**DOCUMENT PASSAGE**:
>> Start

# all hallows eve(not on halloween?)



## GothicCandle (Mar 26, 2007)

so the lady across the street was over a few minutes ago and I was showing her some flyers I made on the computer. they say "All Ages Welcome, On Halloween" but one of them says "All Ages Welcome, On All Hallows Eve"
Same thing right? well not to her. she asked why it said the "eve of halloween". she said people would come to my house on the 30th and ask for candy and then egg my house when i tell them its the wrong day.

Is this true? Are a lot of people really dumb enough to think "All Hallows Eve" means the day BEFORE halloween?


----------



## Terrormaster (Sep 27, 2007)

Wouldn't surprise me these days, a lot of folk really are ignorant about the whole holiday in general. 

-TM


----------



## Evil Queen (Mar 8, 2008)

Halloween means All Hallows Eve. It is the day before All Hallows Day. She is under the impression that All Hallows Day and Halloween are the same thing. She obviously didn't pay attention in English class.


----------



## GothicCandle (Mar 26, 2007)

Evil Queen said:


> Halloween means All Hallows Eve. It is the day before All Hallows Day.


I know this. and I thought most(if not all) people knew this. So thats what I'm saying, how many people don't know this!?


----------



## Lilly (Jun 13, 2006)

>> End

**DATA ENTRIES**:
>> Start

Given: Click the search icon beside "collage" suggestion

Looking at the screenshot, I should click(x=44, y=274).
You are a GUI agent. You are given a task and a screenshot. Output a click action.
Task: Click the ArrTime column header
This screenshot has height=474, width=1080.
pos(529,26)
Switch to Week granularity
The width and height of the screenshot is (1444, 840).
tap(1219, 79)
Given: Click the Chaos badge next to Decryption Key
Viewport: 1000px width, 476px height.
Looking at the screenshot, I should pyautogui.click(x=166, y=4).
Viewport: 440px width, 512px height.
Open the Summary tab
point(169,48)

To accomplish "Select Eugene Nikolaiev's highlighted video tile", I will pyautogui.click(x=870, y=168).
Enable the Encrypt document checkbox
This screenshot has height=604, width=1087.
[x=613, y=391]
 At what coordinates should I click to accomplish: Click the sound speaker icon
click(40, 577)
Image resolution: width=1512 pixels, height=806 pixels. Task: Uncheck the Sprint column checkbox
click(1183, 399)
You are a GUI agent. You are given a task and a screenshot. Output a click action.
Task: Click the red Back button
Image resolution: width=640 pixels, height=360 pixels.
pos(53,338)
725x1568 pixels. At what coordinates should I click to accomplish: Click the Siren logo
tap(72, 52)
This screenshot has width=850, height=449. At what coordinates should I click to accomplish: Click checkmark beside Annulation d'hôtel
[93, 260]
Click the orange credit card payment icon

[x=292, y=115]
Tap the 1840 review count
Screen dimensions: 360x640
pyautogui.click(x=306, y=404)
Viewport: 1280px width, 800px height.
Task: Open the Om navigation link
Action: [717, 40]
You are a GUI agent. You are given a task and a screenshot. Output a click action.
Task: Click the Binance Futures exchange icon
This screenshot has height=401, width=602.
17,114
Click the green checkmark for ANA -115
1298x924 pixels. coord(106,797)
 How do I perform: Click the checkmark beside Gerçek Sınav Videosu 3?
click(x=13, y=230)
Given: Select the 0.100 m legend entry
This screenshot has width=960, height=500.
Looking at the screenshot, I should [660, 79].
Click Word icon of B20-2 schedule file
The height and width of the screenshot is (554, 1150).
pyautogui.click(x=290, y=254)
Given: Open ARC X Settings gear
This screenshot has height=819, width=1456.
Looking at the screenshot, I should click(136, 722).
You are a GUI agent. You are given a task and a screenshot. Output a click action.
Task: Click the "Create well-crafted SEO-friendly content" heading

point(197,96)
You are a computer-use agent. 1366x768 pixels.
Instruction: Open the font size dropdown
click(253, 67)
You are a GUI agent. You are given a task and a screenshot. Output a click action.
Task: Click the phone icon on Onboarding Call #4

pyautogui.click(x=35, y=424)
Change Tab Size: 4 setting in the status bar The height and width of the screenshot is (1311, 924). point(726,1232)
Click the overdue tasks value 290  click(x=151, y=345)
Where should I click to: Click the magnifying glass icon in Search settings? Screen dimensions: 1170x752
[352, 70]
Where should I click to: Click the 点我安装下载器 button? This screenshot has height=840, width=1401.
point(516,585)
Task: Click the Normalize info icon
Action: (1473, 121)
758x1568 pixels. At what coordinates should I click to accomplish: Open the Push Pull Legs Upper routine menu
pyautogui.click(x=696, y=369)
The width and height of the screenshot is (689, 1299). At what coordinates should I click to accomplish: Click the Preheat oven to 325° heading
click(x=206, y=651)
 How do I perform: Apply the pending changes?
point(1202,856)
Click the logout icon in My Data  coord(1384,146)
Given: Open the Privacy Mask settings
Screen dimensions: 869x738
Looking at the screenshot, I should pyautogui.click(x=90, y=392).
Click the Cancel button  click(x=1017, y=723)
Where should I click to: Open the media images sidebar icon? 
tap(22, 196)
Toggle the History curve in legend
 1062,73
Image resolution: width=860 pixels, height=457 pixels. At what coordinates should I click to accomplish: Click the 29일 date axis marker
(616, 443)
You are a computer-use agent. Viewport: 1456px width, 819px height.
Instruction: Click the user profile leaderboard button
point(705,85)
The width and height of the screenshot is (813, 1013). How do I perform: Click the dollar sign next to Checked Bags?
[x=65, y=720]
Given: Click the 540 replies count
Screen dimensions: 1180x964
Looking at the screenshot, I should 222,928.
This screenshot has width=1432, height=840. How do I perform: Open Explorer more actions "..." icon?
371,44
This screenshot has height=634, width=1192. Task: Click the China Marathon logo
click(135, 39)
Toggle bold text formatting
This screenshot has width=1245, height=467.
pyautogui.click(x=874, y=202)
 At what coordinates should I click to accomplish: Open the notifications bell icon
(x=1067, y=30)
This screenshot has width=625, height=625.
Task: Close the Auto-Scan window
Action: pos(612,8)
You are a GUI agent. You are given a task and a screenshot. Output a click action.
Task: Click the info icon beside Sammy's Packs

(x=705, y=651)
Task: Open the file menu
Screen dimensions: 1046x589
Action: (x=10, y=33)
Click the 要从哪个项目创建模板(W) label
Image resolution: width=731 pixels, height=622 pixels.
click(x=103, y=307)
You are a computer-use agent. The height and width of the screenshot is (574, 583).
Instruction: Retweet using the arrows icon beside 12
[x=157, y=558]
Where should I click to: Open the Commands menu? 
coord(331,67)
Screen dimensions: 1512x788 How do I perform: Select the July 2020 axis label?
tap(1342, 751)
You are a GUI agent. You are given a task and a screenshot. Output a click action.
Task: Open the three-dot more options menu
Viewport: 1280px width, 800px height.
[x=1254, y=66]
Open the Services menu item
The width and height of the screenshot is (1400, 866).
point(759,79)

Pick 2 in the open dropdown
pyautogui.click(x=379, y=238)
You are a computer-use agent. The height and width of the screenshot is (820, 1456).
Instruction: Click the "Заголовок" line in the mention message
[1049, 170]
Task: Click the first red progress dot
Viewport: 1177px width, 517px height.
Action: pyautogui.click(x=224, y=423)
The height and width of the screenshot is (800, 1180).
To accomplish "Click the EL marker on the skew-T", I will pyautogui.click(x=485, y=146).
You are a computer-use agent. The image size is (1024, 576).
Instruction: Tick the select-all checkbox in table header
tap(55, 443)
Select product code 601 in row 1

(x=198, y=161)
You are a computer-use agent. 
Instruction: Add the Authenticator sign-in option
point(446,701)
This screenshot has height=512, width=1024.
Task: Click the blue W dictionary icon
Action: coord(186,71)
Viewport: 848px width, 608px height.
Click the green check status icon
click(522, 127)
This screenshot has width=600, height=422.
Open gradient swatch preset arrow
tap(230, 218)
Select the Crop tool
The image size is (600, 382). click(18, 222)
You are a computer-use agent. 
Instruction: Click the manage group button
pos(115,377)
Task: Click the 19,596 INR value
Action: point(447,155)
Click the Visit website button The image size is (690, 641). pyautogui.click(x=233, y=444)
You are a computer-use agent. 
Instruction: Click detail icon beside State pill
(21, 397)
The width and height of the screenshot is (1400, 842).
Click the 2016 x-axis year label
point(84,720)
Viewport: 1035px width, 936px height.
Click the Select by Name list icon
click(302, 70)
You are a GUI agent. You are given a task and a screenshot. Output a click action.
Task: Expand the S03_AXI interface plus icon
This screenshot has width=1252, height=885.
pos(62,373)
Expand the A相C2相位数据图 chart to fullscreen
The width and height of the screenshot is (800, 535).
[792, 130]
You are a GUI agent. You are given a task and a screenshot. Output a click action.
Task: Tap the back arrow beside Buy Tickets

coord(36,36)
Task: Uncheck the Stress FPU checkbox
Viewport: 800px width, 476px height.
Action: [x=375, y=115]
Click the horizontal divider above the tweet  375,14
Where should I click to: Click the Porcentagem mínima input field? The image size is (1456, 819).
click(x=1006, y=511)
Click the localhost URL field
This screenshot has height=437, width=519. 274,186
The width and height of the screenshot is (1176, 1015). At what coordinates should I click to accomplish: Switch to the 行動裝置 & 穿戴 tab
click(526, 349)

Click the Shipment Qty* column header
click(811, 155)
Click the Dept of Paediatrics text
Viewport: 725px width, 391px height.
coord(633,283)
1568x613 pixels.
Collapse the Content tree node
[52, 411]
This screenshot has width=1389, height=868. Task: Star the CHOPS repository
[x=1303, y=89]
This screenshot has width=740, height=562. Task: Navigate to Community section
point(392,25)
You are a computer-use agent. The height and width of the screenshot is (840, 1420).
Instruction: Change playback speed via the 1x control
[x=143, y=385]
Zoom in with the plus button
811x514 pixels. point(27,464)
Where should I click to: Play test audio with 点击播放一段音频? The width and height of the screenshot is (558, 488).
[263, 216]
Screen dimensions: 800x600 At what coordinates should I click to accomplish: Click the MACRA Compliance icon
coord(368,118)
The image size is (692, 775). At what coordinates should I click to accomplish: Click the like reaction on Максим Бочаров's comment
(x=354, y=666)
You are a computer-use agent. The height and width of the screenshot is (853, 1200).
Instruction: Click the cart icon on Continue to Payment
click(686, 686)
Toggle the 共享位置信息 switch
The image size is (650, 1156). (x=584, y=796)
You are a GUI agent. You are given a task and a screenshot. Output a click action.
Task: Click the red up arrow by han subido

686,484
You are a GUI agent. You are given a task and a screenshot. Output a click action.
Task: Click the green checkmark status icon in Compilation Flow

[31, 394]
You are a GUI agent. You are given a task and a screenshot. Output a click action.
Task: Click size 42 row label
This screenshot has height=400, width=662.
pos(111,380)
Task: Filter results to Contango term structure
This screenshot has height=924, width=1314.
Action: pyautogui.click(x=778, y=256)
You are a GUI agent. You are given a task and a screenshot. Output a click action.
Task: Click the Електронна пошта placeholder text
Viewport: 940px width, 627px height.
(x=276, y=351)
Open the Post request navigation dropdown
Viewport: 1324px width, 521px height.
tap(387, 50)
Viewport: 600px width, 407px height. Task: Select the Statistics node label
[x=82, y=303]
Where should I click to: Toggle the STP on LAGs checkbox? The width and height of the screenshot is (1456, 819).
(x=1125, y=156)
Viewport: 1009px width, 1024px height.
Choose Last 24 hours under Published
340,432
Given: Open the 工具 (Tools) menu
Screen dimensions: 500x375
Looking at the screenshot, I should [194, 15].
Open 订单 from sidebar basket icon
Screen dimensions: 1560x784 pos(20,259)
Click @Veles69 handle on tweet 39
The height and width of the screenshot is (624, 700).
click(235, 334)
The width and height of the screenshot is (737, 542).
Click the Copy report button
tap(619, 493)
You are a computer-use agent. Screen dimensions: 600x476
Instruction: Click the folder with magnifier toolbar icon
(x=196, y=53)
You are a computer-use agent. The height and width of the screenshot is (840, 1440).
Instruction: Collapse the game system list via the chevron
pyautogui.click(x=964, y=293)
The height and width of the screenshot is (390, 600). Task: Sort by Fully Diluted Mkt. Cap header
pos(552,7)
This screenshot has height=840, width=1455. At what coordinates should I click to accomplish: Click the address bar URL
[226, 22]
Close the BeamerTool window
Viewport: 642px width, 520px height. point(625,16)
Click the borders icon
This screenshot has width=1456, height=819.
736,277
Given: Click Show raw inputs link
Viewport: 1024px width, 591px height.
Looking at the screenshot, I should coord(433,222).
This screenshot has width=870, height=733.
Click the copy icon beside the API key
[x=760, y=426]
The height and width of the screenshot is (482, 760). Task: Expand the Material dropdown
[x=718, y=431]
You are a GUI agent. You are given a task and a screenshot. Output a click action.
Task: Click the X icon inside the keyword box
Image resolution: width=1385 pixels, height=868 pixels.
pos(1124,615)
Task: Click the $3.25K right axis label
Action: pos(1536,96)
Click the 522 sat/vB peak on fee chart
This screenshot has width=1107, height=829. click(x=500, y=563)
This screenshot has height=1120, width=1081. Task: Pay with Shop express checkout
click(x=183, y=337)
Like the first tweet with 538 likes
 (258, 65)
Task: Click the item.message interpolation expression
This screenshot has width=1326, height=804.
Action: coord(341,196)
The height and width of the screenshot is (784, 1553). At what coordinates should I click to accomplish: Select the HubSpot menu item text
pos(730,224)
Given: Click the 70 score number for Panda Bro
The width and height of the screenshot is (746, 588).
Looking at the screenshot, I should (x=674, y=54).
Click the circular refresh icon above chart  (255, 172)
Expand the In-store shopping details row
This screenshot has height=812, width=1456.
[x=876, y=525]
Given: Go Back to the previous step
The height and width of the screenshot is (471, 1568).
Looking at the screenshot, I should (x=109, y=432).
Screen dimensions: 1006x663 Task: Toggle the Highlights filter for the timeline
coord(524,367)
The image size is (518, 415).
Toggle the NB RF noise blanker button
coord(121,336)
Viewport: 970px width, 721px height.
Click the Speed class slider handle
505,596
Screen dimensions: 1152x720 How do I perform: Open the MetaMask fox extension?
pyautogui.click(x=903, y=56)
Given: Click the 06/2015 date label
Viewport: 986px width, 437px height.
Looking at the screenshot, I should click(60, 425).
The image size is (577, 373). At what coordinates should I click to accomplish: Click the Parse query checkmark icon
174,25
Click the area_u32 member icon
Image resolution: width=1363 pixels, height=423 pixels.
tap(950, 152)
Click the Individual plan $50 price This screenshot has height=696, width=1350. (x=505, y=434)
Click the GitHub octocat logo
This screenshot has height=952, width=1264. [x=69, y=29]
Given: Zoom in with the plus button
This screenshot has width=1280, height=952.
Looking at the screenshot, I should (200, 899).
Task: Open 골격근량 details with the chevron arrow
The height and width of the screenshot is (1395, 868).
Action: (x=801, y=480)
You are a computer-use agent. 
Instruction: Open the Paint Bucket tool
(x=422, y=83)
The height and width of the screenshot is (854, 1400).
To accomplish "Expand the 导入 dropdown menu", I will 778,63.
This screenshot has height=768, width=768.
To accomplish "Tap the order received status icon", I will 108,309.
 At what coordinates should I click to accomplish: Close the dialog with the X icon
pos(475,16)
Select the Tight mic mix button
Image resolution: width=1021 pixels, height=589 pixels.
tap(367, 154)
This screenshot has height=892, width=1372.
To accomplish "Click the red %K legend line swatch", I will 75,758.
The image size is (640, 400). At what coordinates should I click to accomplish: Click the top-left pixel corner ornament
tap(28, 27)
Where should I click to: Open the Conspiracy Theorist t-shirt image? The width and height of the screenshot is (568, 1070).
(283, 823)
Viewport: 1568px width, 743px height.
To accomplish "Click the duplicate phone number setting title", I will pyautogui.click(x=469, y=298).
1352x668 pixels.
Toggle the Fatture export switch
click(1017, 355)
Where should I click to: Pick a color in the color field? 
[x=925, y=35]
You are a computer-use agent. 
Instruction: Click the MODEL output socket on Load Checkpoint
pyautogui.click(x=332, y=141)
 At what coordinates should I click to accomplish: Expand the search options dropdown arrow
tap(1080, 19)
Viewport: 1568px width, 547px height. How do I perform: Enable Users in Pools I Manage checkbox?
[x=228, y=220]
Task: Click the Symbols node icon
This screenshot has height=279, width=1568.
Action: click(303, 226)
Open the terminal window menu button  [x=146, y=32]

>> End

Rewrite the stretch of the Halloween forum thread from "I know this." through "(Jun 13, 2006)", putting "folks" wherever "people" appears.

**OUTPUT**:
I know this. and I thought most(if not all) folks knew this. So thats what I'm saying, how many folks don't know this!?


----------



## Lilly (Jun 13, 2006)